## [YOUR OBJECTIVE]
What you return should be only the lines starting at the one that contains "509x375 pixels." and running to the end of the listing, exactly as written, minus any pictures.

********************

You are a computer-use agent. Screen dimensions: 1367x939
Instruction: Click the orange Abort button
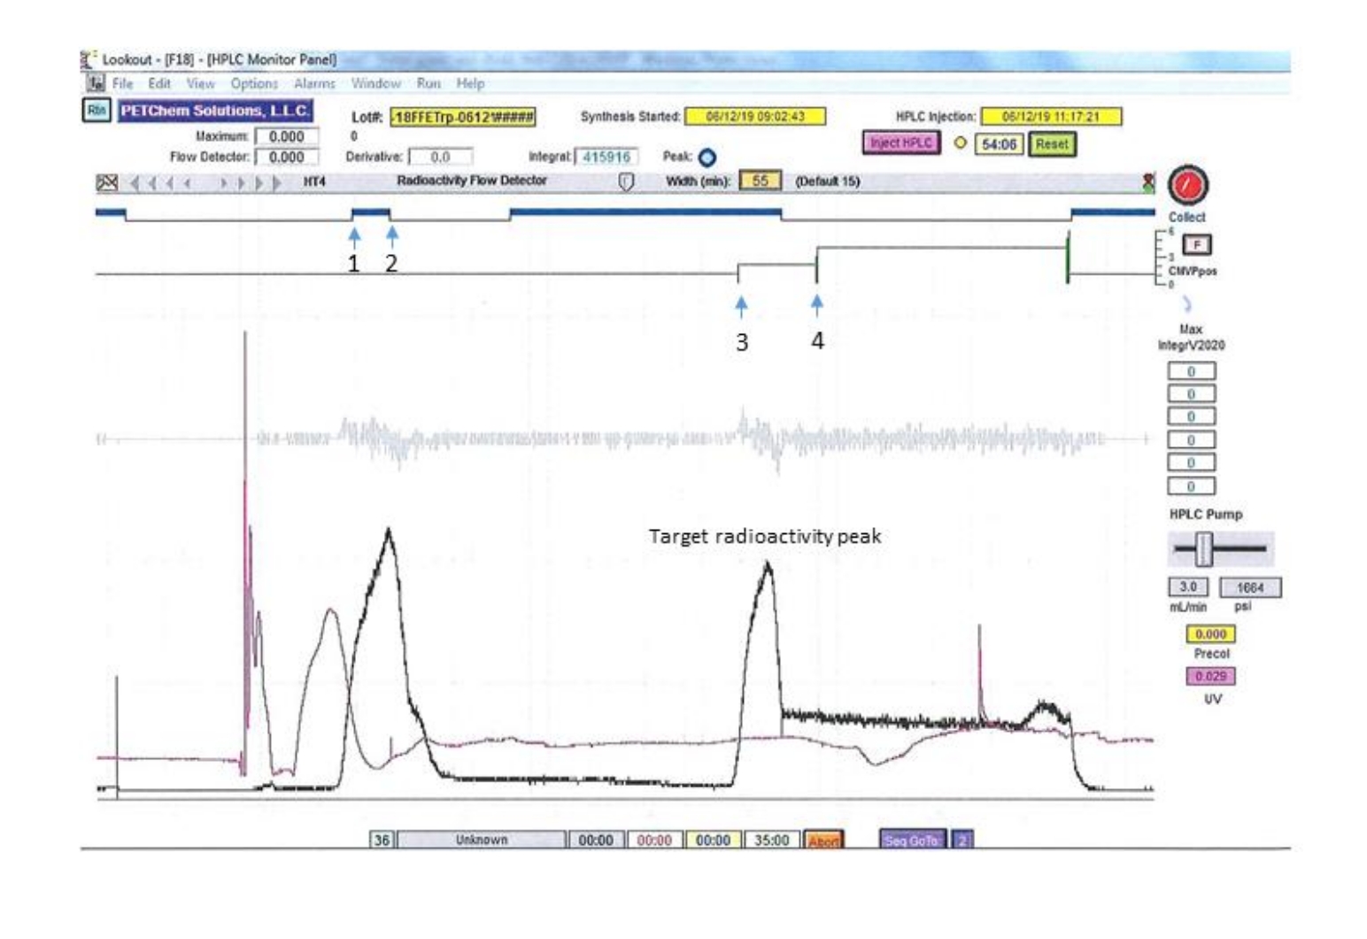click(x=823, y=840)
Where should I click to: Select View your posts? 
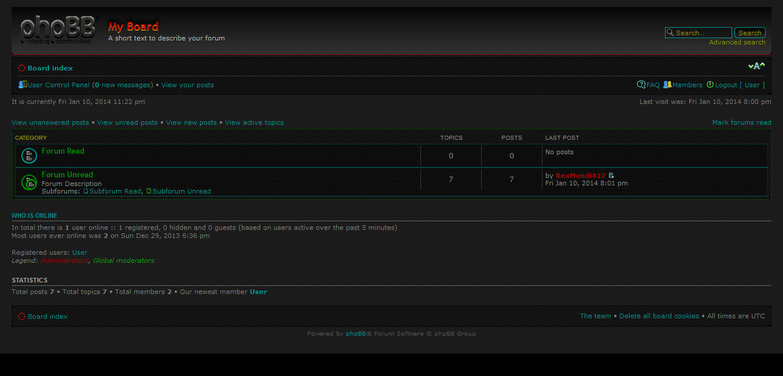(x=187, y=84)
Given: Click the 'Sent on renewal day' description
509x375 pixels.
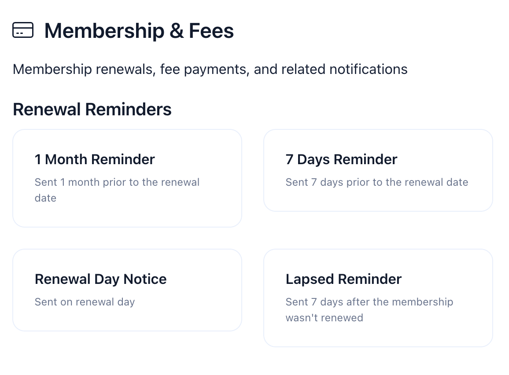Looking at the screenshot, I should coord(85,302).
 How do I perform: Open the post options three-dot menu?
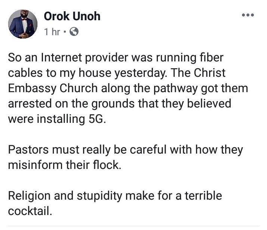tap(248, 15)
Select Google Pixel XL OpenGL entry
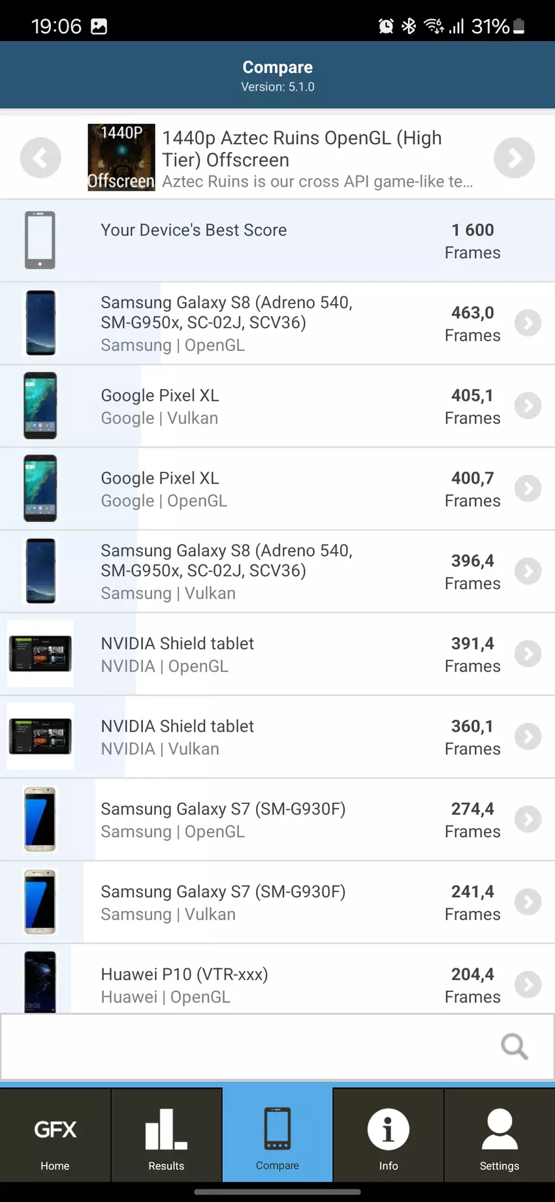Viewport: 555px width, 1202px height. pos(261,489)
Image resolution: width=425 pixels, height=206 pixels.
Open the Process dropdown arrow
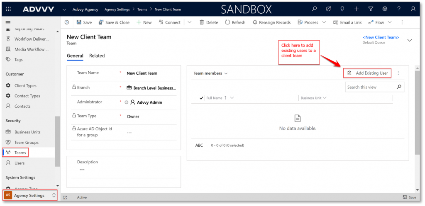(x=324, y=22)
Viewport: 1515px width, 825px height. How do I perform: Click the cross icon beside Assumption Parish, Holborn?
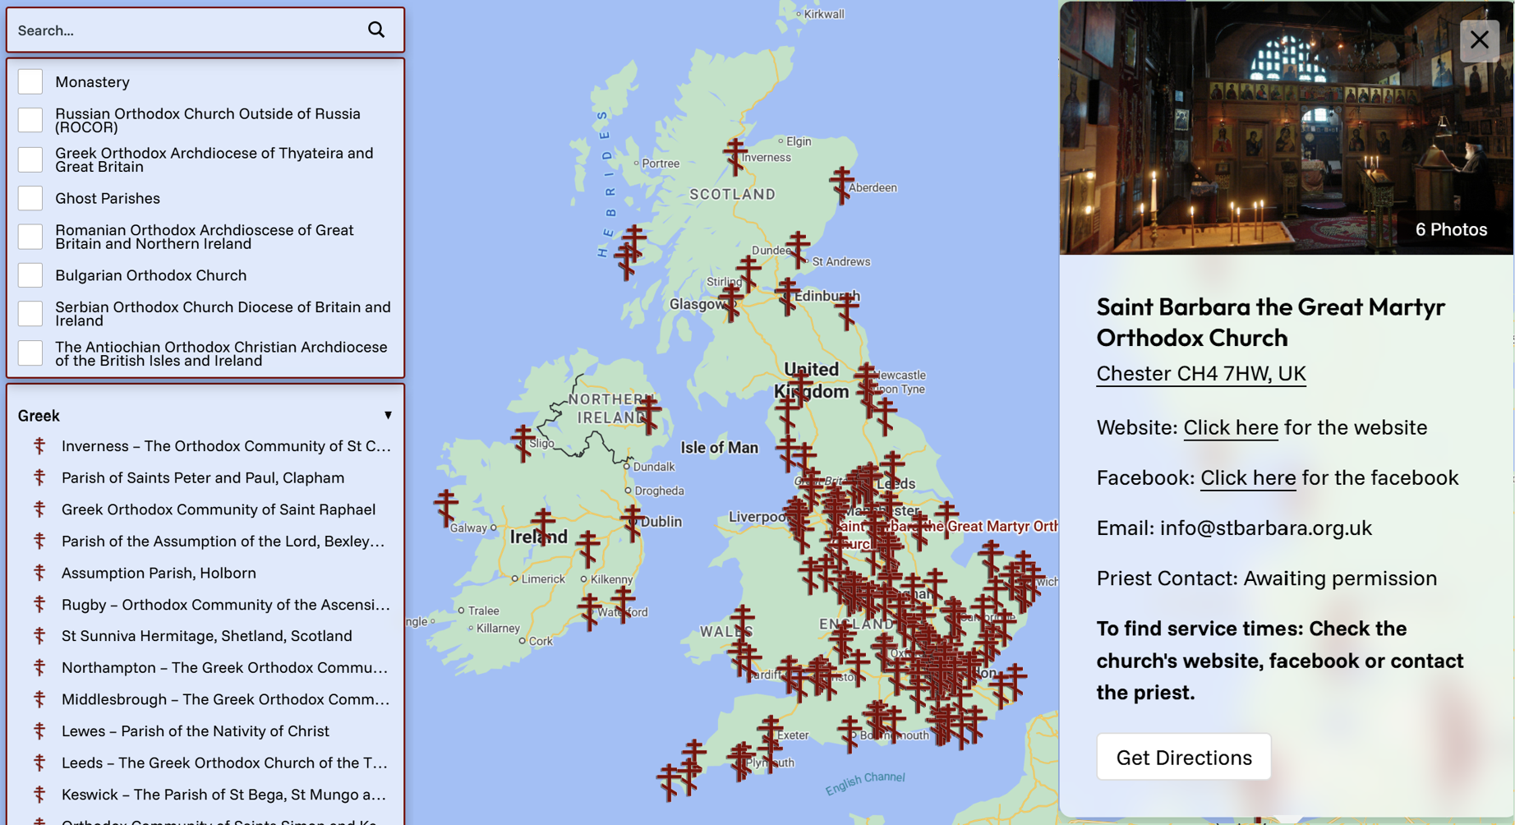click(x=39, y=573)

********************

## [RESPONSE FOR THIS EXERCISE]
509x375 pixels.
Looking at the screenshot, I should coord(85,302).
 How do I perform: Open the post options three-dot menu?
tap(248, 15)
Select Google Pixel XL OpenGL entry
Viewport: 555px width, 1202px height. pos(261,489)
Image resolution: width=425 pixels, height=206 pixels.
Open the Process dropdown arrow
(x=324, y=22)
Viewport: 1515px width, 825px height. How do I perform: Click the cross icon beside Assumption Parish, Holborn?
click(x=39, y=573)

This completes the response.